┌─ Data to process

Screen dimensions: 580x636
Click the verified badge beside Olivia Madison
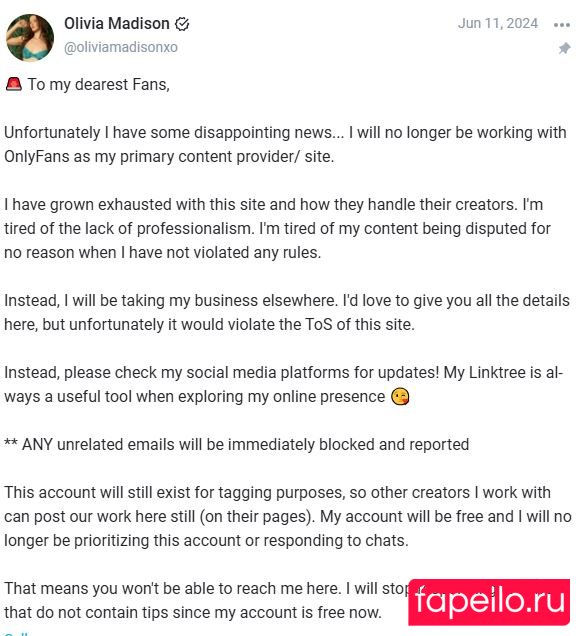coord(182,24)
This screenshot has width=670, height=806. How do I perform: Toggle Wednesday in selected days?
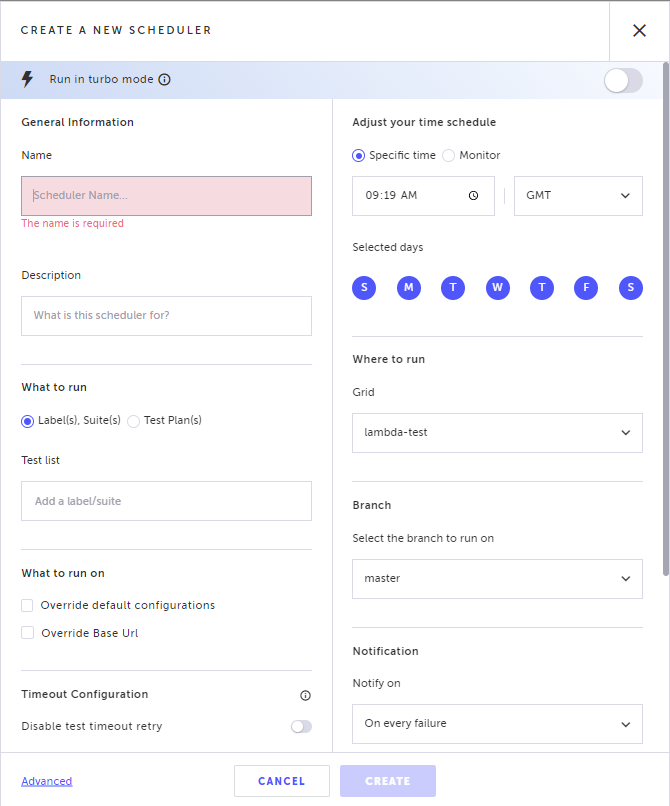point(497,288)
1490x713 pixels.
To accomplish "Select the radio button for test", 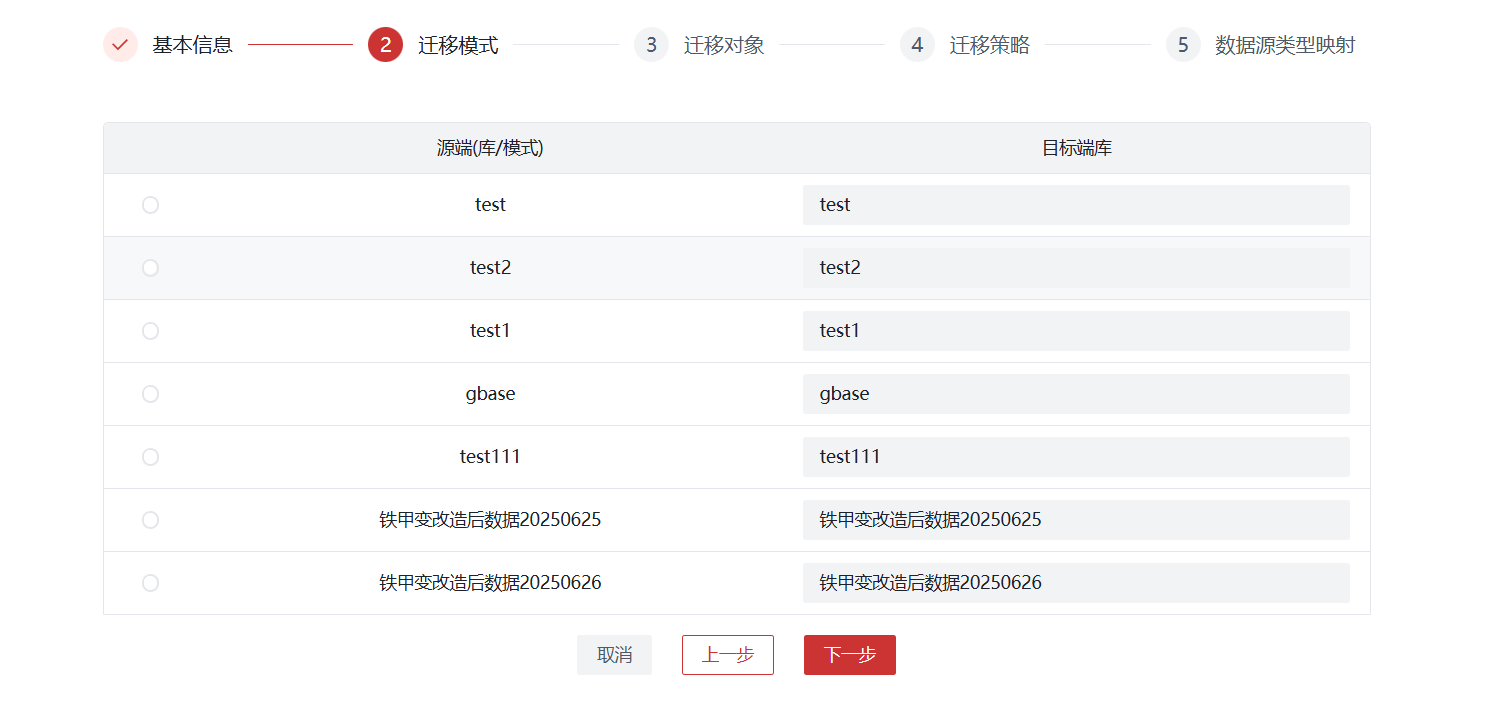I will tap(150, 205).
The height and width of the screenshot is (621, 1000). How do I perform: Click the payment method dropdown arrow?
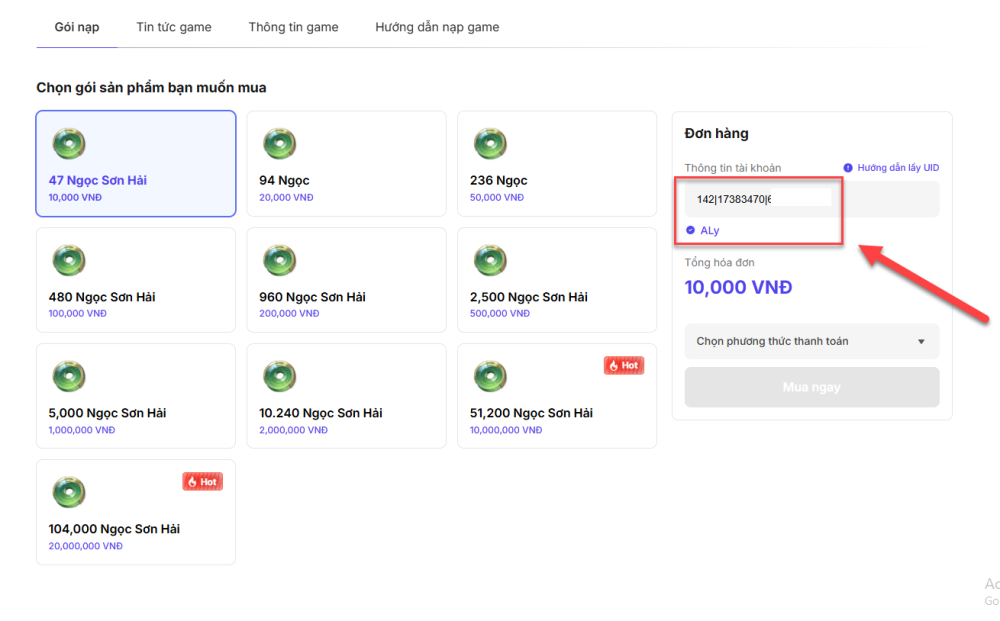921,342
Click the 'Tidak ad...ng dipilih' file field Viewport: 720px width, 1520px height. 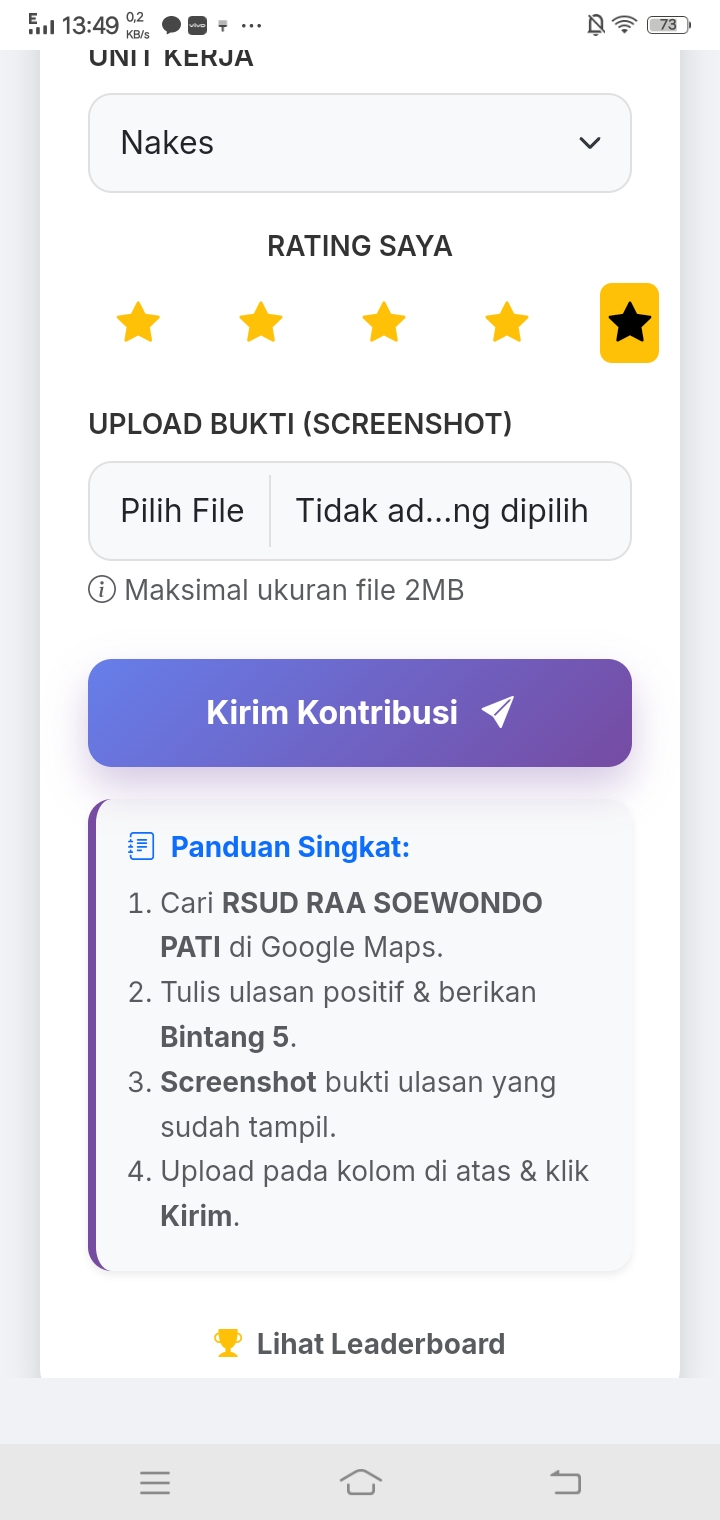click(x=442, y=511)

└─

(What is expected) Each line from the first line of the listing through the line with "1490x713 pixels." must be printed exactly, both ends included, and no picture may appear.

(Response to the task)
Screen dimensions: 580x636
Click the verified badge beside Olivia Madison
coord(182,24)
This screenshot has width=670, height=806. How do I perform: Toggle Wednesday in selected days?
point(497,288)
1490x713 pixels.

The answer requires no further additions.